Correlation Between HOYA and Hafnia
Can any of the company-specific risk be diversified away by investing in both HOYA and Hafnia at the same time? Although using a correlation coefficient on its own may not help to predict future stock returns, this module helps to understand the diversifiable risk of combining HOYA and Hafnia into the same portfolio, which is an essential part of the fundamental portfolio management process.
By analyzing existing cross correlation between HOYA Corporation and Hafnia Limited, you can compare the effects of market volatilities on HOYA and Hafnia and check how they will diversify away market risk if combined in the same portfolio for a given time horizon. You can also utilize pair trading strategies of matching a long position in HOYA with a short position of Hafnia.
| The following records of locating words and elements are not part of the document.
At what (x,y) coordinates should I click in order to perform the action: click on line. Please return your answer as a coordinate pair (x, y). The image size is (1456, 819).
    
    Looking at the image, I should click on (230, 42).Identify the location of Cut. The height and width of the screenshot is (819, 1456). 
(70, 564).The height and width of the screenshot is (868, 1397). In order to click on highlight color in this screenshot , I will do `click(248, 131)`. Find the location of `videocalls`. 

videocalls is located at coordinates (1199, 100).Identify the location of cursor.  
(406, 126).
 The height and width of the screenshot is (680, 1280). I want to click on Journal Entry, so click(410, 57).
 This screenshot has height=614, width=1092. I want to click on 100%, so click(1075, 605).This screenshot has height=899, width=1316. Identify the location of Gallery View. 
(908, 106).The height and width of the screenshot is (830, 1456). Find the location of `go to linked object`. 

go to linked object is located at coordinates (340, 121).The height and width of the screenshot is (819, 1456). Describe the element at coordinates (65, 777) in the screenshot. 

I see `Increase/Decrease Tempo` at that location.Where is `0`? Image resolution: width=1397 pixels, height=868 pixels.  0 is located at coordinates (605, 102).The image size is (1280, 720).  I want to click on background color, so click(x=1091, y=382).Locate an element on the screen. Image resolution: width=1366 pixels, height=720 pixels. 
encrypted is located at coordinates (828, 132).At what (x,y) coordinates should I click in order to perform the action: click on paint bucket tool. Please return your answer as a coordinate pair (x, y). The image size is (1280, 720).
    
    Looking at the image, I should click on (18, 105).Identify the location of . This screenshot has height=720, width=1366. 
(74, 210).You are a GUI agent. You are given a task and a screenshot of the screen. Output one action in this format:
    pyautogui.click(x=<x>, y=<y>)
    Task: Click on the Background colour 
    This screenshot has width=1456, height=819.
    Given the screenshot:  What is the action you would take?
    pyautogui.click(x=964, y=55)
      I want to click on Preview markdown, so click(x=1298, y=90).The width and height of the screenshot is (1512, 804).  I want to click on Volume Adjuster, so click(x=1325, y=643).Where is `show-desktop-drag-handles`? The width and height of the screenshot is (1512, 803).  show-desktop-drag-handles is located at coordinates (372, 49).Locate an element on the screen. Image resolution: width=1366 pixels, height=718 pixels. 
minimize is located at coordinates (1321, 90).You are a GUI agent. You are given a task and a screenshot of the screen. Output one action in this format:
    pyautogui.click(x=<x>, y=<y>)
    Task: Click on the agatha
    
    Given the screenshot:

Check out your portfolio center. Please also check ongoing floating volatility patterns of HOYA and Hafnia.
Diversification Opportunities for HOYA and Hafnia
Excellent diversification
The 3 months correlation between HOYA and Hafnia is -0.52. Overlapping area represents the amount of risk that can be diversified away by holding HOYA Corp. and Hafnia Limited in the same portfolio, assuming nothing else is changed. The correlation between historical prices or returns on Hafnia Limited and HOYA is a relative statistical measure of the degree to which these equity instruments tend to move together. The correlation coefficient measures the extent to which returns on HOYA Corporation are associated (or correlated) with Hafnia. Values of the correlation coefficient range from -1 to +1, where. The correlation of zero (0) is possible when the price movement of Hafnia Limited has no effect on the direction of HOYA i.e., HOYA and Hafnia go up and down completely randomly.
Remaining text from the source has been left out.